_Work instructions:_
Reproduce the material from the line containing "Focus the statement search input field" through the line containing "(x=692, y=154)", switching "signature line" to "declaration line" and changing nothing else. Leave the pictures out.
----------
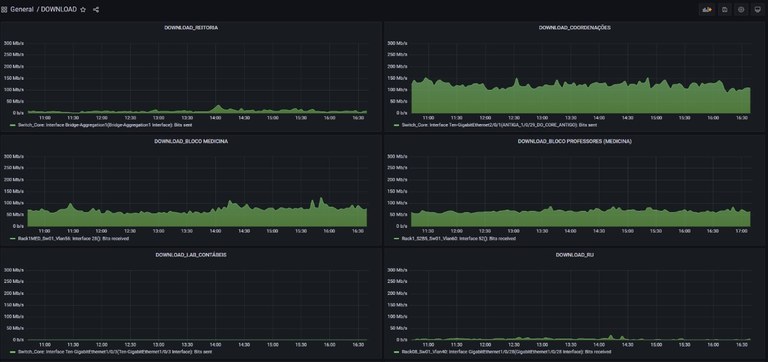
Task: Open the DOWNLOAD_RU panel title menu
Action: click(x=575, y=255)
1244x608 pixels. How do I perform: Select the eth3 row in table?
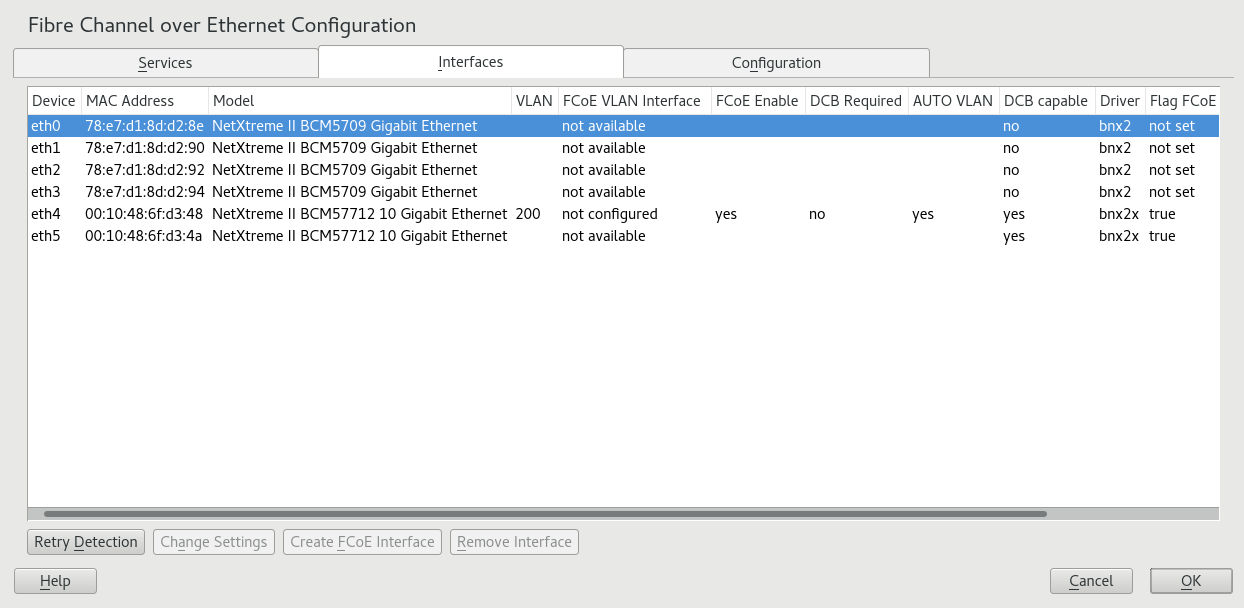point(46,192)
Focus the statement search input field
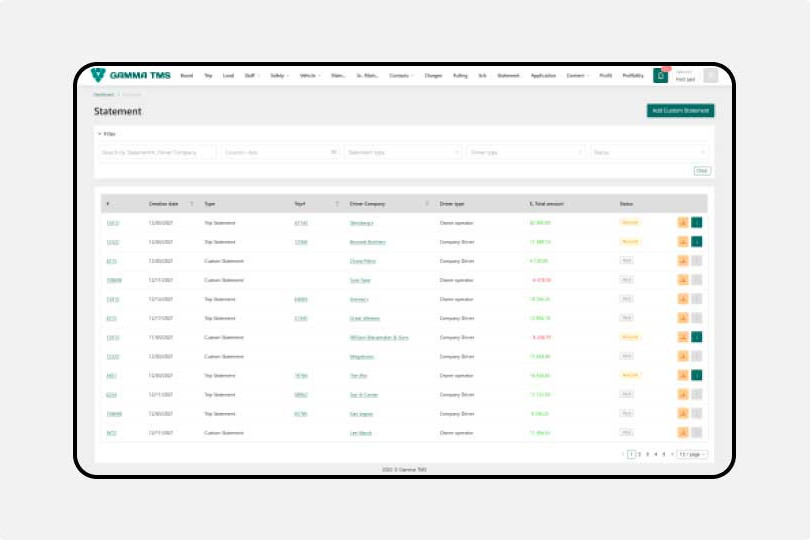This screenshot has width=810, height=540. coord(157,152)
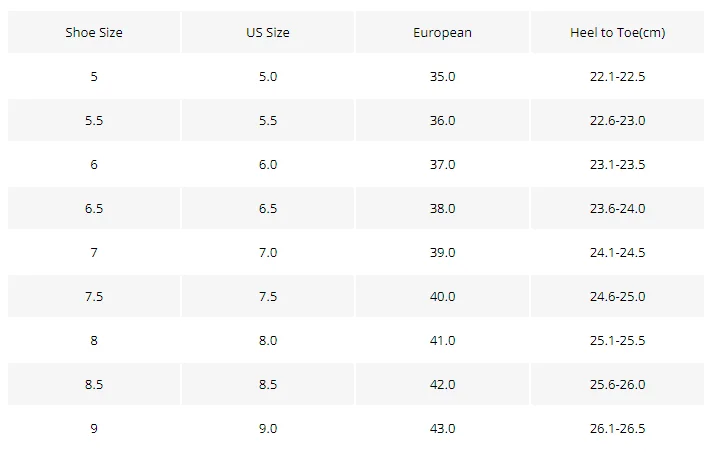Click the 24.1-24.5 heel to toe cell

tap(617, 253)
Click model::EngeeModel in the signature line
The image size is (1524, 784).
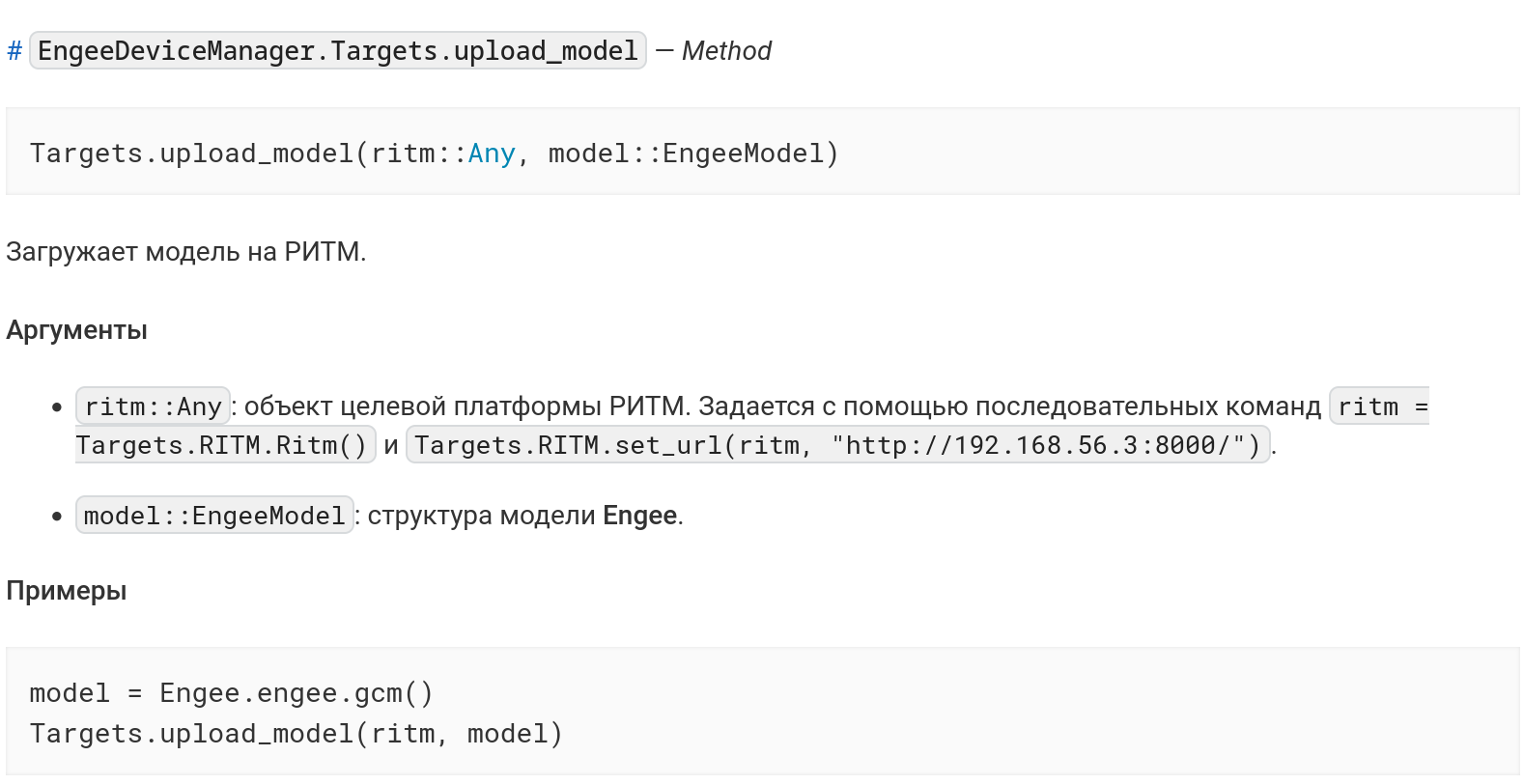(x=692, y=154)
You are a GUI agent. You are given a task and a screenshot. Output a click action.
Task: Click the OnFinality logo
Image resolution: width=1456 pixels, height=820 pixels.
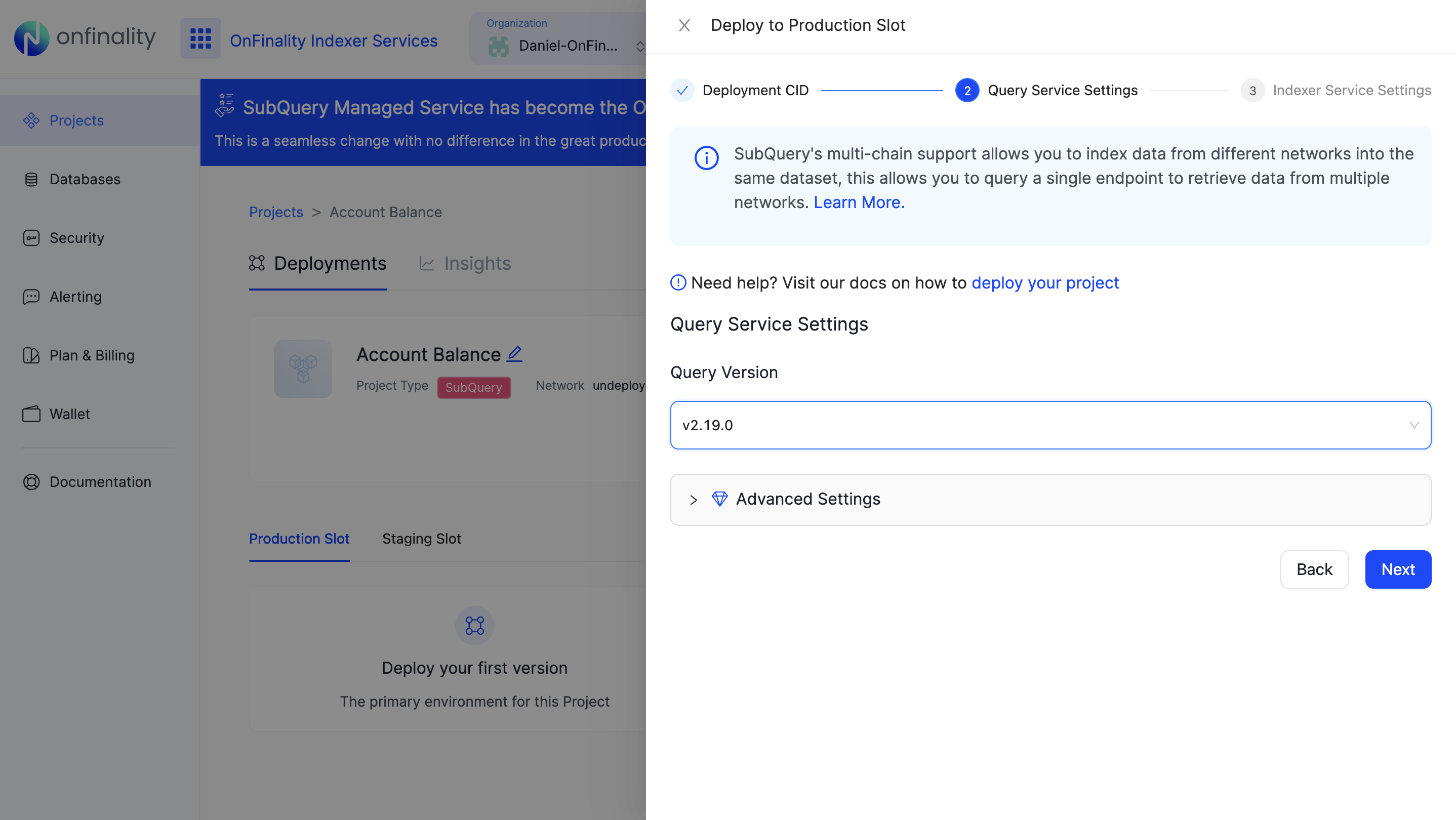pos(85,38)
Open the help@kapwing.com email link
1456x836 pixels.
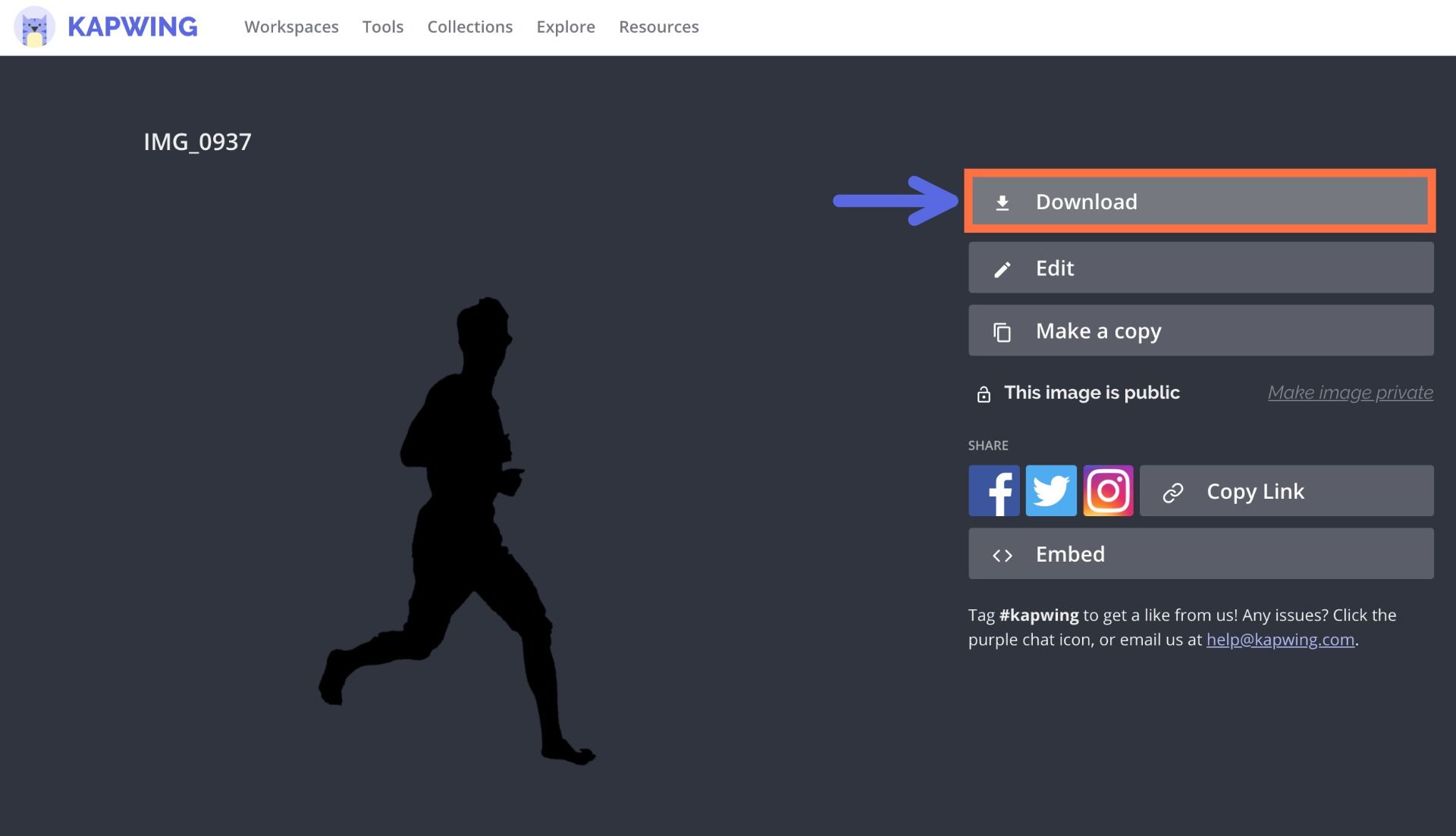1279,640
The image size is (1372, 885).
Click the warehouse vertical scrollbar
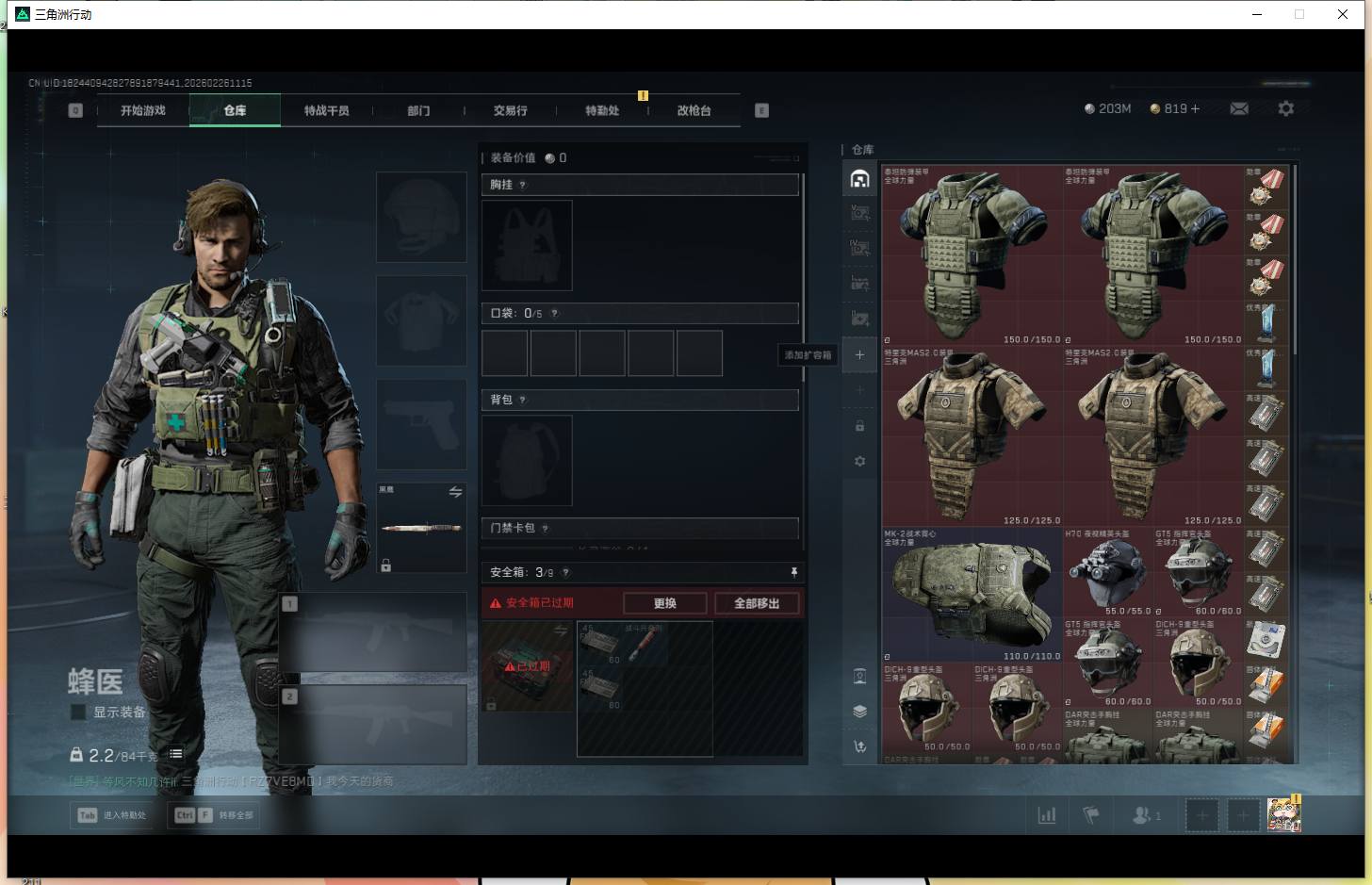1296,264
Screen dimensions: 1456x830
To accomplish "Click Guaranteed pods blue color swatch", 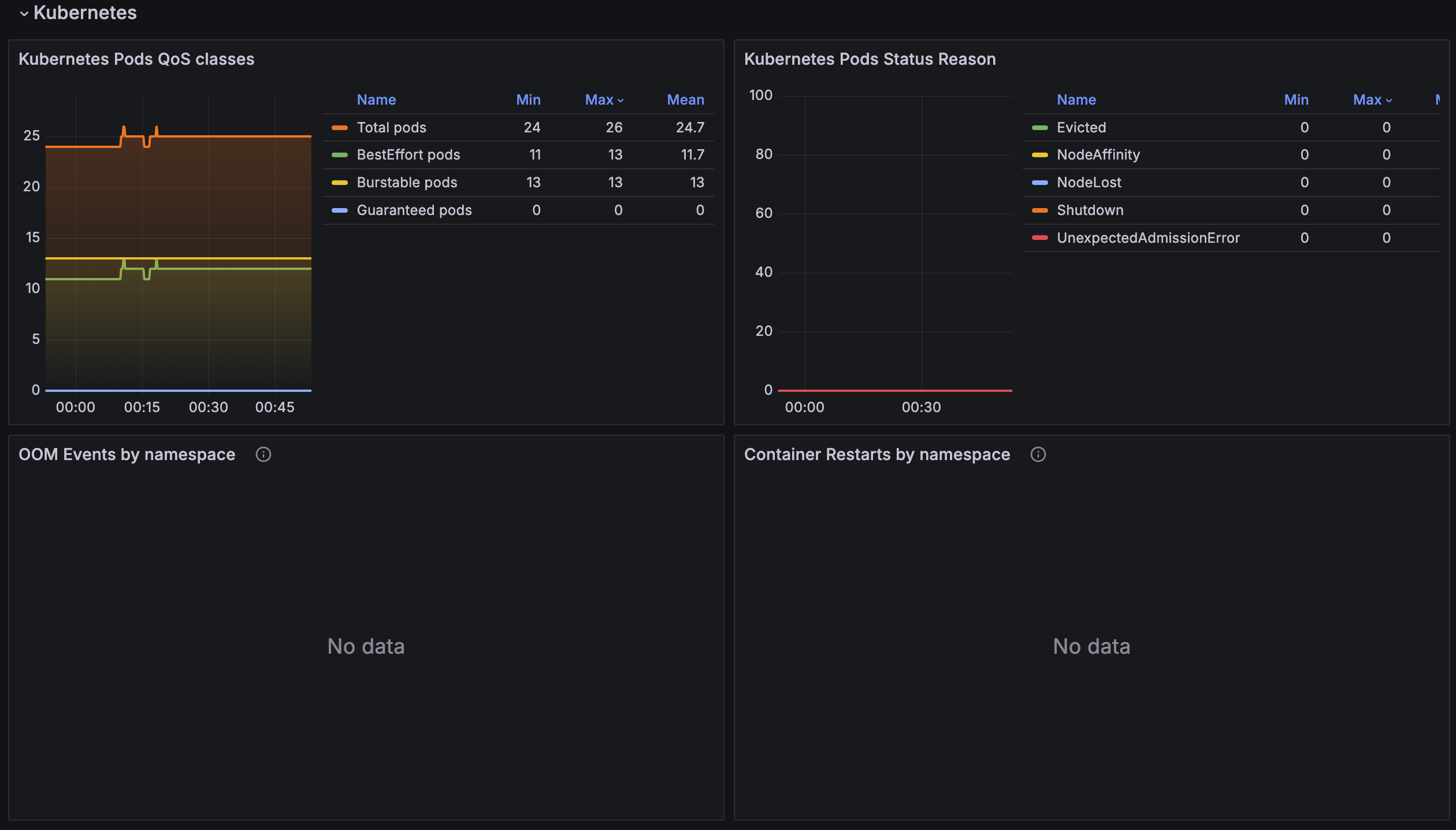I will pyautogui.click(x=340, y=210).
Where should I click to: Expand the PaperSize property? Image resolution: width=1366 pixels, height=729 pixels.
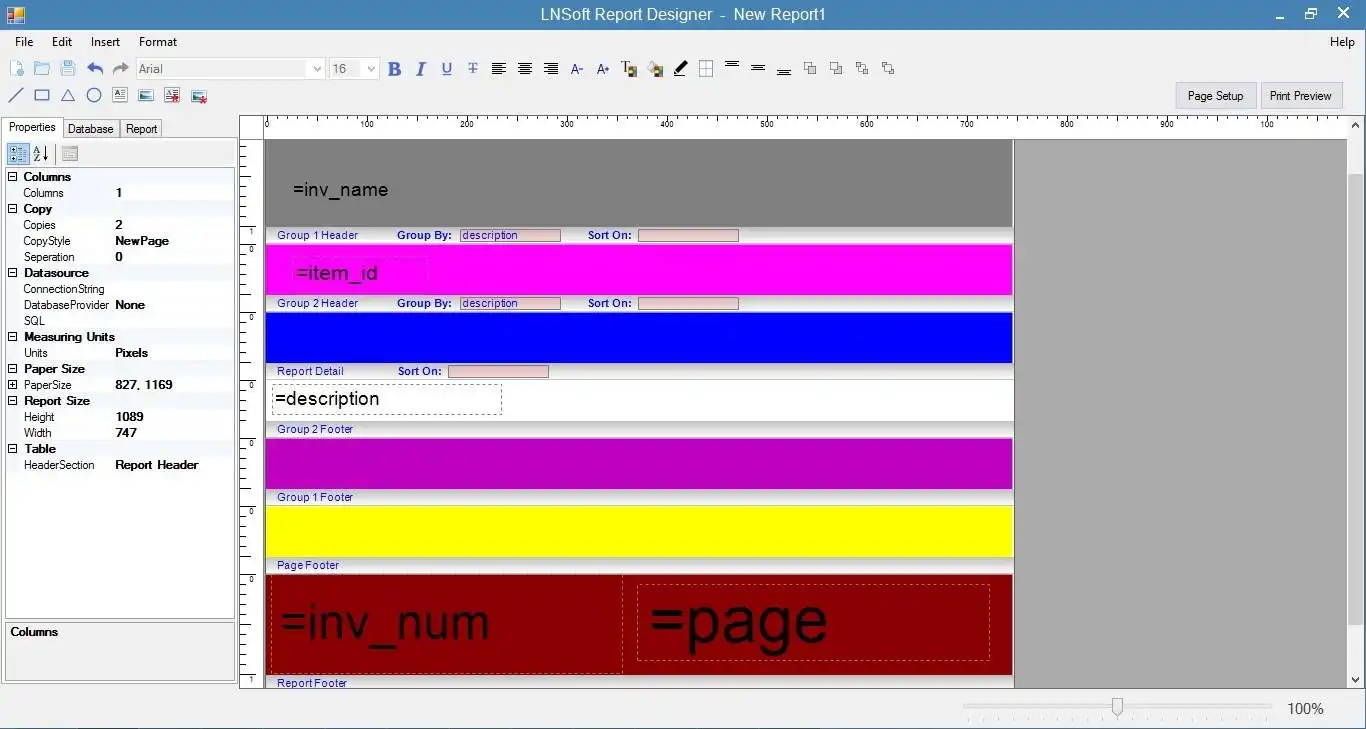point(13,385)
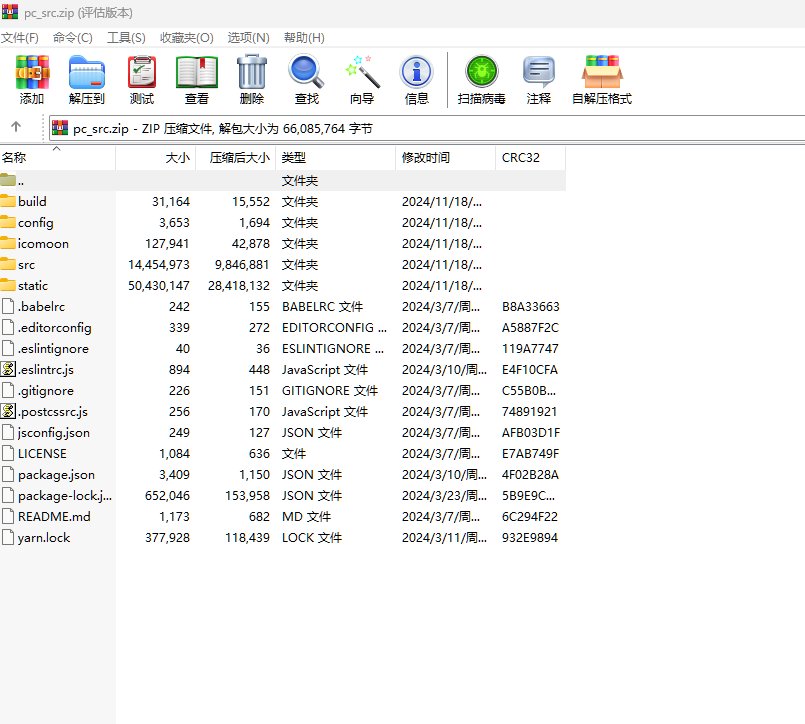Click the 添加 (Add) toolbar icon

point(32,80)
----------
_The output:_
Focus the statement search input field
This screenshot has width=810, height=540. coord(157,152)
Click the 24.1-24.5 heel to toe cell

tap(617, 253)
Click model::EngeeModel in the declaration line
The image size is (1524, 784).
(x=692, y=154)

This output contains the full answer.